= RECORDS TO PROCESS =

------------------------

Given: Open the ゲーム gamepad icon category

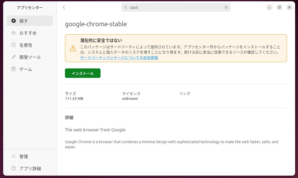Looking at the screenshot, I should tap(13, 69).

------------------------

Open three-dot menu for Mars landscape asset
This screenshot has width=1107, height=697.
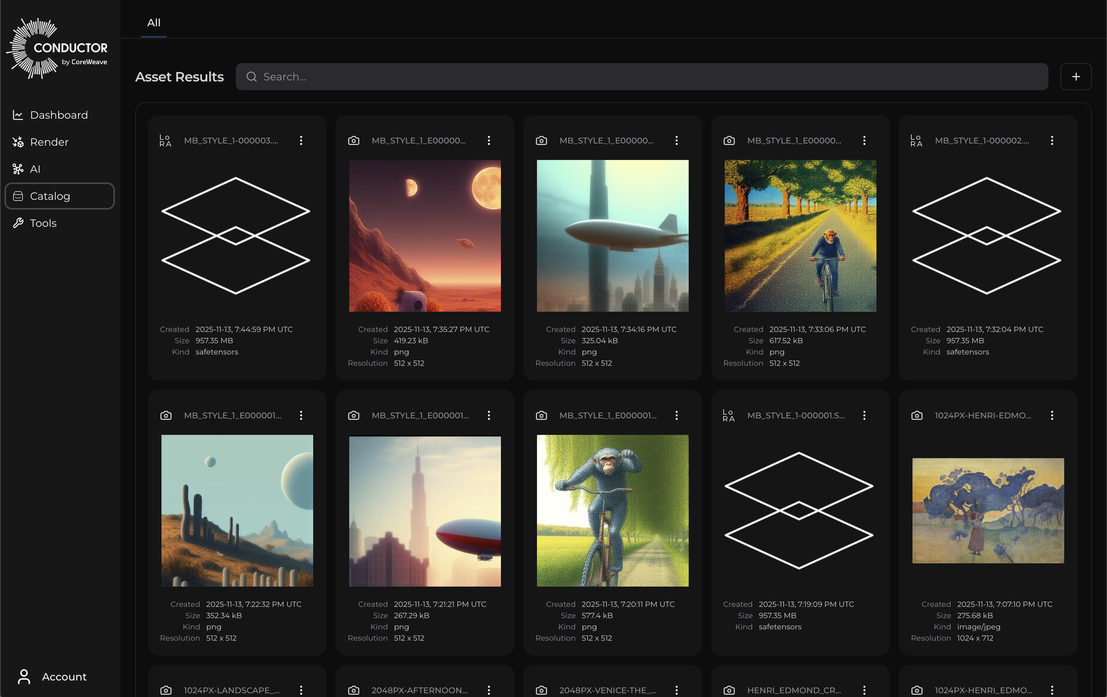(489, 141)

------------------------

= INSTRUCTIONS FOR THE TASK =
Please count the lines above that contain the word "Open", matching case exactly, and reply with only that number.

= FULL SOLUTION =
2